SUMMARY OF VENTILATORY RESPONSES TO LARYNGEAL AFFERENTS
Apnea and breathing inhibition in animals and humans are normally caused by laryngeal mucosa. The type of apnea, in this case, is often reflex-induced. In many cases, reflex-apnea is characterized by contracting thyroarytenoid muscles that in turn lead to the closure of glottis as well as swallowing movement. Such closure signifies the active stimulation of brainstem centers that are related to the expiratory system. Reflex-induced apnea undergoes maturational changes as evident in the preterm infants and older piglets. In the case of infants, there is an exhibition of prolonged apnea compared to the older one. Laryngeal and apnea adduction that occurs during laryngeal stimulation is often purposed to offer protection of lungs from aspirations. It leads to the sensitivity of the lungs and the main respiratory system. Also, maturational changes can lead to postnatal changes in the reflex system. Apneic infants exhibit the physiological characteristics inhibited by the chemoreceptor functions near the ventral medullary surface.

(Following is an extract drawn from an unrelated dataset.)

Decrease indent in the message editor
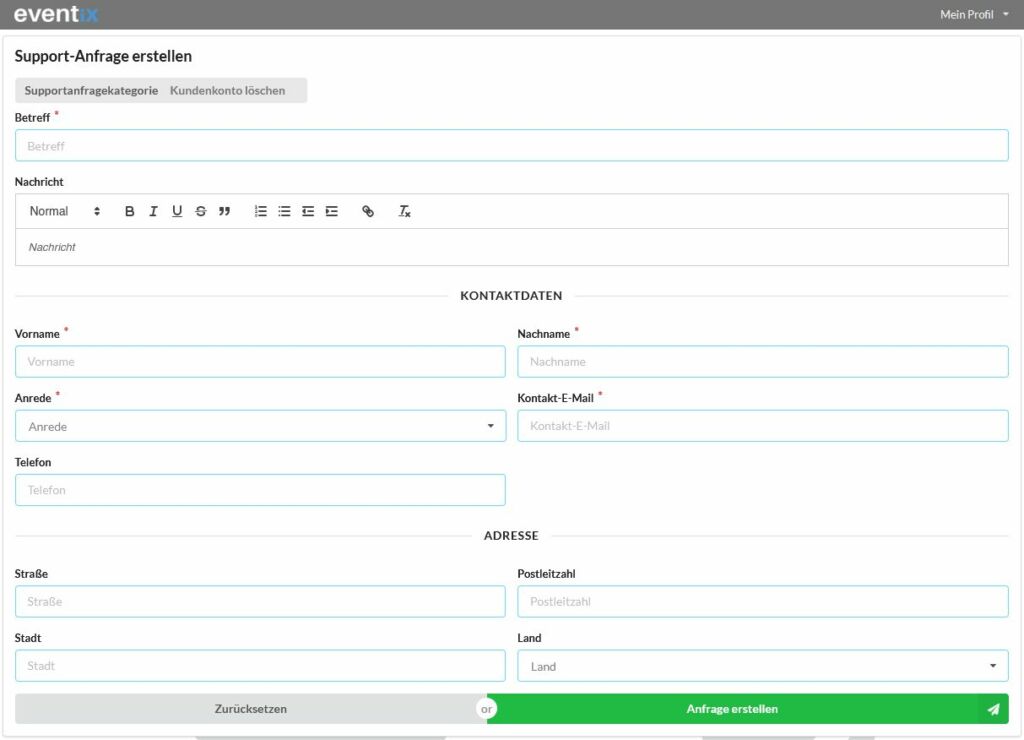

Implications for management
Apnea is caused by an immature respiratory system but can as well be caused by certain diseases affecting the preterm infants. There is a necessity to find the causes thoroughly when the frequency of bradycardia abnormally increases.
Xanthine
Methylxanthines have often been adopted for the treatment of infant apnea for more than thirty years. In the case, caffeine and theophylline have been used. Xanthine therapy normally helps improve the ventilation thus increases the sensitivity to CO2. It also decreases hypoxic depression thereby enhancing the diaphragmatic activity.
The therapy helps decrease laryngeal obstruction by splitting the upper airway that has positive pressure. Certain equivalent treatments have been recommended to enable the delivery of CPAP. One such therapy is high-flow nasal cannula.
Other approaches
Skin-to-skin nursing, as well as Kangaroo nursing, can be used to stabilize the infants with the suggestion that it decreases the rates of apnea. Despite, their wide acceptance, their effectiveness has not been supported by data.
Relevance to outcome
Immature infants experience apnea of prematurity for longer than normal 36-40 weeks of postconceptional age. There is clarity in the absence of a relationship between SIDS and apnea of prematurity. The two remain linked, but there is no clarity. Also, there is no connection between apnea and breathing abnormalities experienced by infants.